C’est la même rhétorique qu’utilisent bon nombre de personnalités politiques, à l’instar de Prisca Thevenaud, porte-parole de LREM à l’antenne de BFMTV.

Même son de cloche du côté de Jean-Louis Gagnaire, ancien membre du PS devenu un fervent soutien de Macron.

Ces analogies s’appuient essentiellement sur le fait qu’en se concentrant sur l’Élysée ou l’Arc de Triomphe, les Gilets jaunes ciblaient des lieux de pouvoir, tout comme les manifestants pro-Trump ayant envahi le Capitole. Mais la comparaison ne peut aller plus loin.

Derrière ce raccourci il faut voir une volonté de réduire le mouvement des Gilets jaunes à des militants d’extrême-droite. Ainsi, Darmanin avait dit que les Gilets Jaunes, « c’est la peste brune qui a manifesté sur les Champs-Elysées ». C’est un moyen également de décrédibiliser les mobilisations, par peur d’un retour de lutte sociale dans un contexte de crise économique et de gestion désastreuse de la crise sanitaire que les macronistes se sont empressé de faire un parallèle qui n’ pas lieu d’être. Du côté de l’opposition c’est aussi un moyen de rappeler à Macron ses échecs et à la contestation qu’il a du affronter.

 

Gilets Jaunes et pro-Trump deux mouvements que tout oppose

 

Ce qui faisait à la fois la force et la limite du mouvement des Gilets jaunes, c’est leur farouche détermination à rester indépendant de toute représentation politique, refusant les leaders auto-proclamés et les rapprochements avec des paris politiques. A mille lieues des trumpistes, défendant corps et âme un milliardaire d’extrême-droite ayant été au pouvoir de la plus grosse puissance impérialiste mondiale durant quatre ans.

Et surtout, les Gilets jaunes scandaient « Macron démission », s’accordant sur le rejet du président et son incarnation du pouvoir, tandis que les militants pro-Trump jouissent du soutien à peine voilé de leur idole qui a déclaré « Nous vous aimons, rentrez chez-vous en paix », justifiant leurs actions en décrétant que c’est « ce qui arrive quand une victoire sacrée absolue leur est retirée d’une manière aussi peu cérémonieuse et violente. »

Si les Gilets jaunes se distinguent notamment par leur hétérogénéité politique, il est important de rappeler que nombre d’entre eux ont défilé au côté du Comité Adama, emblématique de la lutte anti-raciste en France, au sein du « Pôle Saint-Lazare ». En juillet 2019, des milliers de Gilets jaunes ont participé à la marche pour exiger justice et vérité pour Adama, dans plusieurs villes du pays. Outre-Atlantique en revanche, tout sépare les militants d’extrême-droite ayant envahi le Capitole des mobilisations anti-racistes qui ont secoué le pays après la mort de George Floyd. Suprémacistes blancs, néonazis tatoués de croix gammées, les soutiens de Trump sont bien loin de « antifa infiltrés » dénoncés par l’entourage de Trump.
■ ■ ■ ■ ■ ■ ■
* Consigne
Dans le texte sur les Gilets jaunes et les militants pro-Trump, quel slogan les Gilets jaunes scandaient-ils ? Les enregistrements proviennent d'une autre source que le texte.

* Enregistrements présentés
■ ■ ■ ■ ■ ■ ■
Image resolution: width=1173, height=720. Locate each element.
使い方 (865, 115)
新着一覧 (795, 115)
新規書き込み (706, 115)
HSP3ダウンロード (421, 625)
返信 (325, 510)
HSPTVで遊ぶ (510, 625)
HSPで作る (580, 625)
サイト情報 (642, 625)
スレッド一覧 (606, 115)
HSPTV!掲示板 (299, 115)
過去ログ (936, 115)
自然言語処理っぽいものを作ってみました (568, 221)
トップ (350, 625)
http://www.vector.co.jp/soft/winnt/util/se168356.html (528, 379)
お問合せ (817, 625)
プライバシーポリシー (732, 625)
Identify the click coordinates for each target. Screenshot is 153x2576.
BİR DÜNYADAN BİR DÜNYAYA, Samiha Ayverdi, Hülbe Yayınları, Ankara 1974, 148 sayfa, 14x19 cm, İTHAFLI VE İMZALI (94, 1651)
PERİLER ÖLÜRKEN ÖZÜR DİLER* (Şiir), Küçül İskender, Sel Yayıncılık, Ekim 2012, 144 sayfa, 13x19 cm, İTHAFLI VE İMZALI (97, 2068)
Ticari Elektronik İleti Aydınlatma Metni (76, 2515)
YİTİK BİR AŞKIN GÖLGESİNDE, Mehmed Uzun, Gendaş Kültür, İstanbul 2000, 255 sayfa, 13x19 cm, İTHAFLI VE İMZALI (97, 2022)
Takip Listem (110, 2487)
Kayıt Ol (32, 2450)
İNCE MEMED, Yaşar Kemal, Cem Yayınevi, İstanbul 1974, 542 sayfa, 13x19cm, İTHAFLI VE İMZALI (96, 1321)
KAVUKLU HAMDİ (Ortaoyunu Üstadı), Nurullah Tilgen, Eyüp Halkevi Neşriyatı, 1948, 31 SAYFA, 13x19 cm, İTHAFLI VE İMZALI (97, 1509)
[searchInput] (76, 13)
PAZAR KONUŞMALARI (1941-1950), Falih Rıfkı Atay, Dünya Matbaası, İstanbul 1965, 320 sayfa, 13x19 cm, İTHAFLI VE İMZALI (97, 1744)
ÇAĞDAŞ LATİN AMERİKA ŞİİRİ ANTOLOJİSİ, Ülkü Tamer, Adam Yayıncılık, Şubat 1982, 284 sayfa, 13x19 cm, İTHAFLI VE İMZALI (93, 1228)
■ ■ ■ ■ ■ ■ ■
* Réponse obtenue
« Macron démission ».